Source extract:
= Beginning of Section =

Melbourne Cup is that time of year where even ordinary Australians like to have a gamble. In the context of matrimonial breakdowns, the odd flutter here and there has some discernable impact on the division of property settlement interests.
There are situations where the gambling is so chronic and has such an impact on a family’s finances, that it can be very relevant to a determination of what is a just and equitable property settlement.
There are many factors that influence the Court in assessing how to treat losses from gambling during a relationship and these include the following:-
- The extent of the gambling and whether it’s taken place over a long period of time or over a shorter period;
- The length of the relationship;
- Other contributions made by both parties during the course of the relationship;
- Size of any gambling losses compared to the size of the matrimonial estate;
- Whether the other spouse knew of the gambling addiction;
- Whether there is any medical explanation (depression) that puts such gambling losses in context and/or explains the behaviour of the gambling spouse.
There is no guarantee that in any given case, that every single gambling loss will be added up and notionally added back into a property pool.
Spouses who have separated from a gambling spouse should be very concerned about the spouses ongoing gambling and seek urgent advice from a Specialist Family Lawyer about ways in which to protect the matrimonial estate.
The above warning to the non-gambling spouse is even more important having regard to the High Court’s decision in the case of Stanford. Since this case, there has been a reluctance in the Family Court to “notionally” add back into the asset pool assets and/or property that no longer exist. For example, prior to Stanford’s decision, spouses would often quantify the gambling losses and that would be notionally attributed to the other spouse as part of their settlement. One could hardly argue with that as being a fair outcome.
However, the High Court case has made it clear that the Family Court can only consider the existing legal and equitable interests in property of both spouses. If a spouse has been reckless and gambled money away then the money simply doesn’t exist now and it’s arguable that the concept of “notional” property created by the Family Court is dead and buried.
A spouse who is aware that the other spouse from whom they are separated does have a gambling problem, should act urgently to try to look at options that may be available to protect the further dissipation of the matrimonial estate before it’s too late.

= End of Section =

Questions:
a) Write out the article on gambling and property settlement, starting with "There are many" and going on through "the gambling spouse.".
b) Answer these questions from the article on gambling and property settlement:
(i) Which event is named as the time of year when even ordinary Australians like to have a gamble?
(ii) What is the name of the High Court case the article discusses?
(iii) What medical explanation is given as an example that may put gambling losses in context?

The data:

= Beginning of Section =

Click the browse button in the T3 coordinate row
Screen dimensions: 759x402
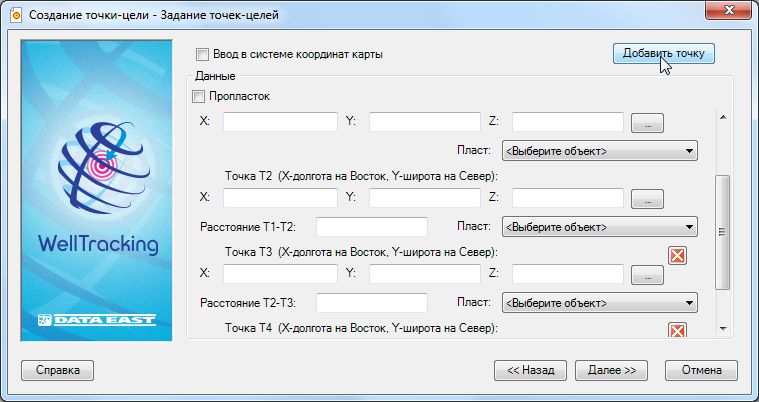(x=648, y=275)
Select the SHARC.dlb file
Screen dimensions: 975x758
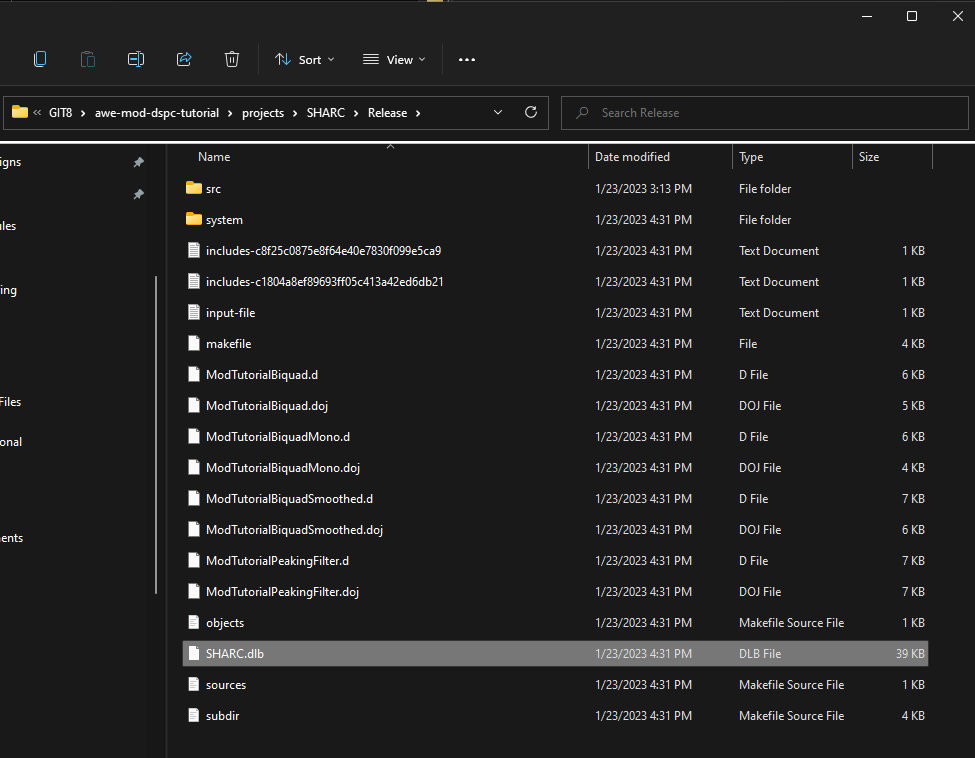(x=235, y=653)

= End of Section =

Per-task outputs:
a)
There are many factors that influence the Court in assessing how to treat losses from gambling during a relationship and these include the following:-
- The extent of the gambling and whether it’s taken place over a long period of time or over a shorter period;
- The length of the relationship;
- Other contributions made by both parties during the course of the relationship;
- Size of any gambling losses compared to the size of the matrimonial estate;
- Whether the other spouse knew of the gambling addiction;
- Whether there is any medical explanation (depression) that puts such gambling losses in context and/or explains the behaviour of the gambling spouse.

b)
(i) Melbourne Cup
(ii) Stanford
(iii) Depression